But Mr. Sheikh acknowledged that the backpacks were less effective at blocking gunfire from powerful semiautomatic weapons, like the ones used at Sandy Hook. And gun-control advocates say there is no evidence that armored backpacks, however carefully tested, would keep children safe during a shooting.
“We’re asking children to stand up to gunmen because lawmakers are too afraid to stand up to the gun lobby,” said Shannon Watts, the founder of Moms Demand Action for Gun Sense in America, a grass-roots gun-control organization. “There isn’t a parent in this country that isn’t terrified. These companies are capitalizing on that.”
Mr. Siboni, who runs ArmorMe, said it was unfair to accuse his company of exploiting national fears about gun violence to turn a profit.
“Whatever you do, you’re capitalizing on something,” he said. “We are just responding to a need.”
In several recent Twitter posts, Senator Kamala Harris of California, a Democratic presidential candidate, has held up bulletproof backpacks as a symbol of the broader problem of gun violence in the United States.

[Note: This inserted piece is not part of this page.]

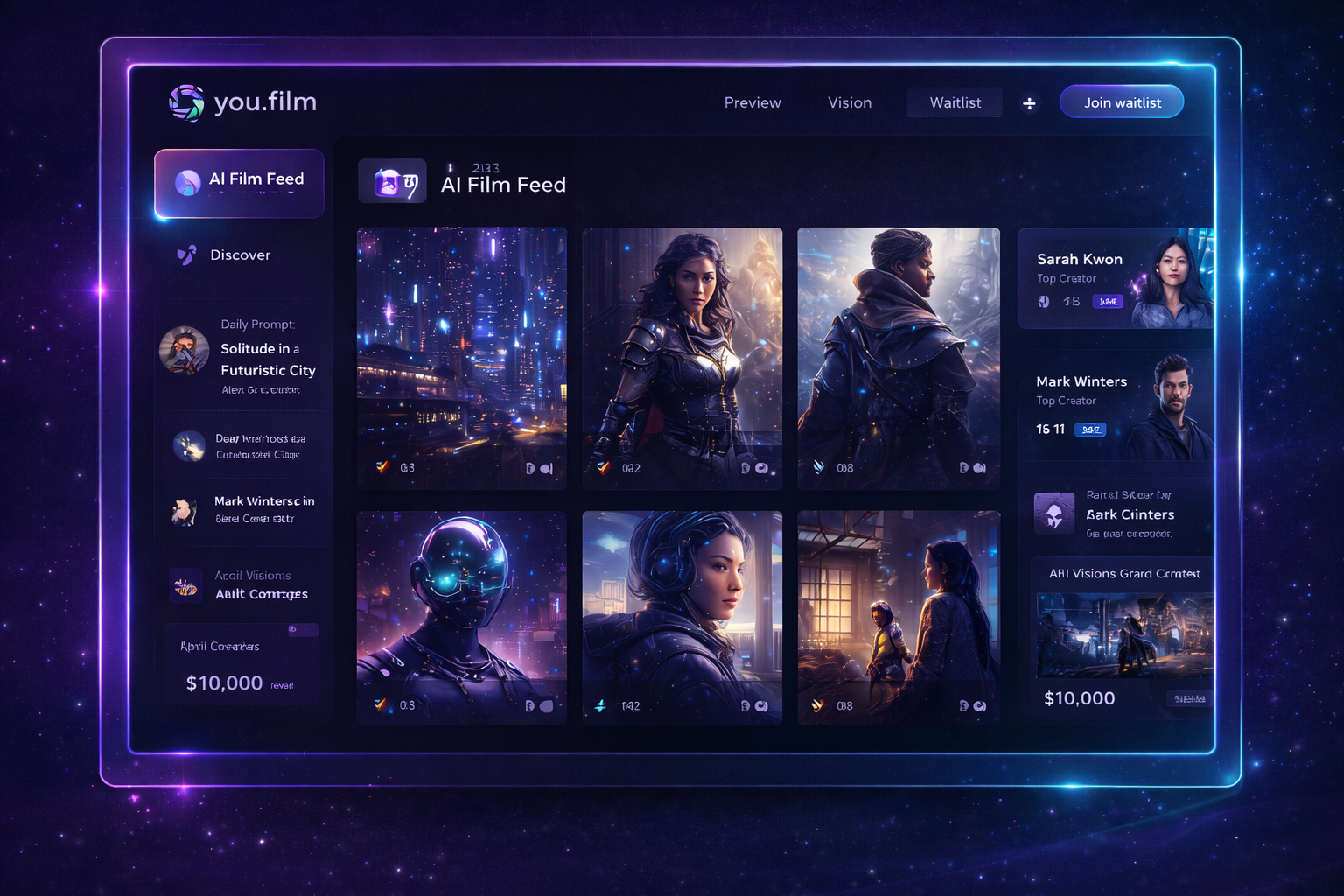
Task: Click the shield icon under Sarah Kwon
Action: (x=1044, y=301)
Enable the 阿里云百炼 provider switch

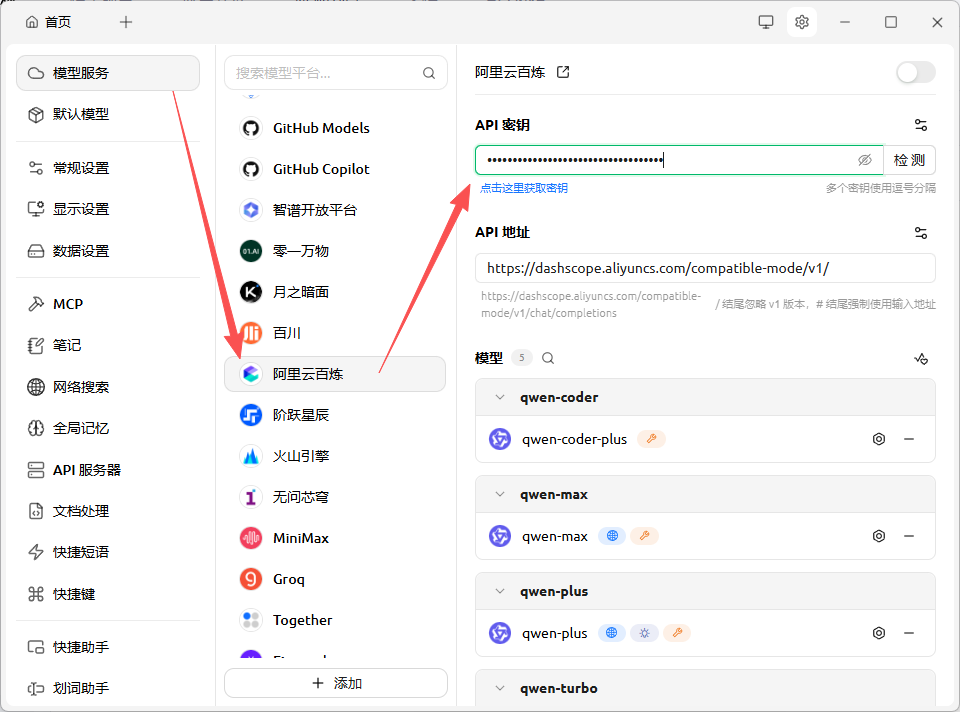click(x=915, y=72)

“Parents shouldn’t have to buy a bulletproof backpack for their child just to keep them safe in school,” she tweeted in July. “This shouldn’t be normal.”

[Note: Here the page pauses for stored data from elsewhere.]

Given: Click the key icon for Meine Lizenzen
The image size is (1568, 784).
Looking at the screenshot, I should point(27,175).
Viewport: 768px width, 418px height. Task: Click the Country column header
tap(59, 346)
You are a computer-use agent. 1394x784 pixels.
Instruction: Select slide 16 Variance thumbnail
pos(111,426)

But for Celeste Green, a senior at the College of Charleston in South Carolina, the backpacks seem like a necessary precaution.
The day before the shooting in El Paso, Ms. Green, 22, learned that a teenager in her hometown, Columbia, S.C., had threatened to “shoot up” a local school. When she saw the news, she thought of her younger sister, who is starting high school in the fall. Ms. Green sent her mother a few videos and hyperlinks with information about bulletproof backpacks.
“Immediately, she was like: ‘Where should I start? Where should I look?’” Ms. Green said. “There was no question.”